§ 抜粋本文:
========

2.〇 正しい。ユーイング(Ewing)肉腫は、「骨幹部」に起こる。ユーイング肉腫とは、主として小児や若年者の骨(特に骨幹部)や軟部組織に発生する肉腫である。粘膜や皮膚などの上皮組織に発生する悪性腫瘍は「がん」といい、骨、軟骨、筋肉や神経などの非上皮組織に発生する悪性腫瘍を「肉腫」と呼ぶ。ユーイング肉腫の症状は、病巣部位の間欠的な痛み(一定の時間を置いて起こる痛み)や腫れが特徴である。
3.〇 正しい。骨巨細胞腫は、「骨端部」に起こる。骨巨細胞腫とは、骨端軟骨線が閉鎖した後の20~30歳台に発生する骨腫瘍である。増殖力が強く骨破壊性の腫瘍で、WHOの分類では中間悪性の腫瘍に位置付けられている。長骨の末端(特に膝近く)に発生する。骨巨細胞腫は潜在的に悪性の骨腫瘍であるため、エックス線で多房性の骨透過像を示すことが多く、膨満性で境界が不明瞭である。

========

§ 課題 1: 骨腫瘍についての本文で、非上皮組織として挙げられているものをすべて書き出してください。
§ 課題 2: 骨腫瘍についての本文から、「3.〇 正しい。骨巨細胞腫は」から「膨満性で境界が不明瞭である。」までをそのまま書き写してください。
答えるときは本文の内容だけを使ってください。

§ データ抜粋:
========

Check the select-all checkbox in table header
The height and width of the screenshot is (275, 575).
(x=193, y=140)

========

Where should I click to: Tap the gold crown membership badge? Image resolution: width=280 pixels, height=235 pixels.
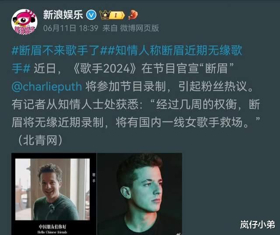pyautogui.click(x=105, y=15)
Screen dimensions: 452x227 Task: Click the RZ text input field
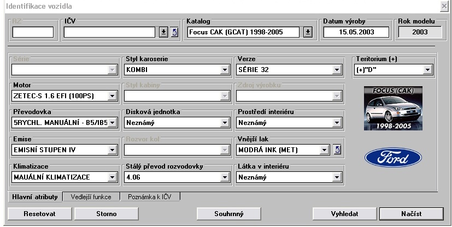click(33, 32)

========

§ 解答 1: 骨、軟骨、筋肉、神経

§ 解答 2:
3.〇 正しい。骨巨細胞腫は、「骨端部」に起こる。骨巨細胞腫とは、骨端軟骨線が閉鎖した後の20~30歳台に発生する骨腫瘍である。増殖力が強く骨破壊性の腫瘍で、WHOの分類では中間悪性の腫瘍に位置付けられている。長骨の末端(特に膝近く)に発生する。骨巨細胞腫は潜在的に悪性の骨腫瘍であるため、エックス線で多房性の骨透過像を示すことが多く、膨満性で境界が不明瞭である。